Prolonging life and kidney function (Proceedings)
Evidence based medicine studies of clinical dogs and cats with chronic renal failure have emerged showing salutary effects of dietary modification. "Renal-friendly" veterinary diets are generally restricted in protein, phosphorus, calcium, and sodium while supplemented with carbohydrates, sources of alkali (potassium citrate), and polyunsaturated fatty acids in a favorable ratio of omega-6:omega-3 fatty acids. Traditionally, benefits of such diets are attributed to the well-known protective effects of dietary phosphorus restriction (with or without lowering of PTH), but diets with higher eicosapentaenoic acid content may also confer protection.
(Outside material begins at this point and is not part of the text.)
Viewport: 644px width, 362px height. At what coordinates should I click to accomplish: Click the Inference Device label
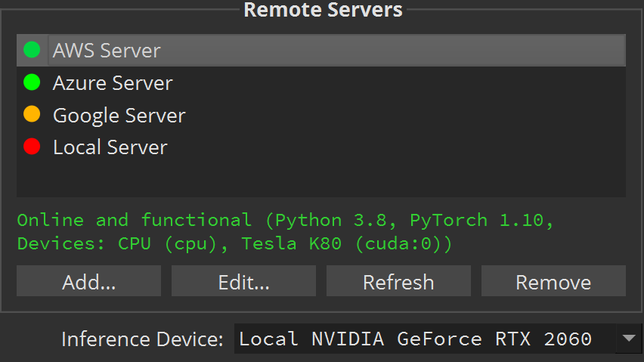(142, 339)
Compared to the average grocery or pet store foods, the renal friendly veterinary diets are restricted in protein by about ⅓ to ½, while phosphorus is restricted by 70 to 80%. Canned foods are generally more restricted in phosphorus than their dry counterparts and substantial differences exist amongst the available products. Dry but not canned food for cats is supplemented with potassium at about twice the level of maintenance foods apparently in an effort to avoid kaliopenic nephropathy. Comparison of nutrient intake on a mg/100 kcal energy intake basis for dogs and cats fed veterinary diets is available from the Nutrition Support Services web site maintained at The Ohio State University CVM (http://vet.osu.edu/nssvet/).Protein restriction should be considered when moderate to severe azotemia persists in the wellhydrated state. The clinician should strike a balance between reducing protein intake and the animal's willingness to eat. Maintenance of stable body weight and serum albumin concentration suggests adequate intake of calories and protein whereas progressive declines in body weight and serum albumin concentration suggest malnutrition or progression of disease and are indications to increase the amount of protein fed. If possible, the animal should be acclimated to the new diet while its appetite is still reasonably good. Recent studies have shown a beneficial effect of feeding commercially-available modified renal diets to dogs and cats with CRF to increase survival to at least twice that achieved with maintenance diet and to reduce the number or uremic crisis episodes.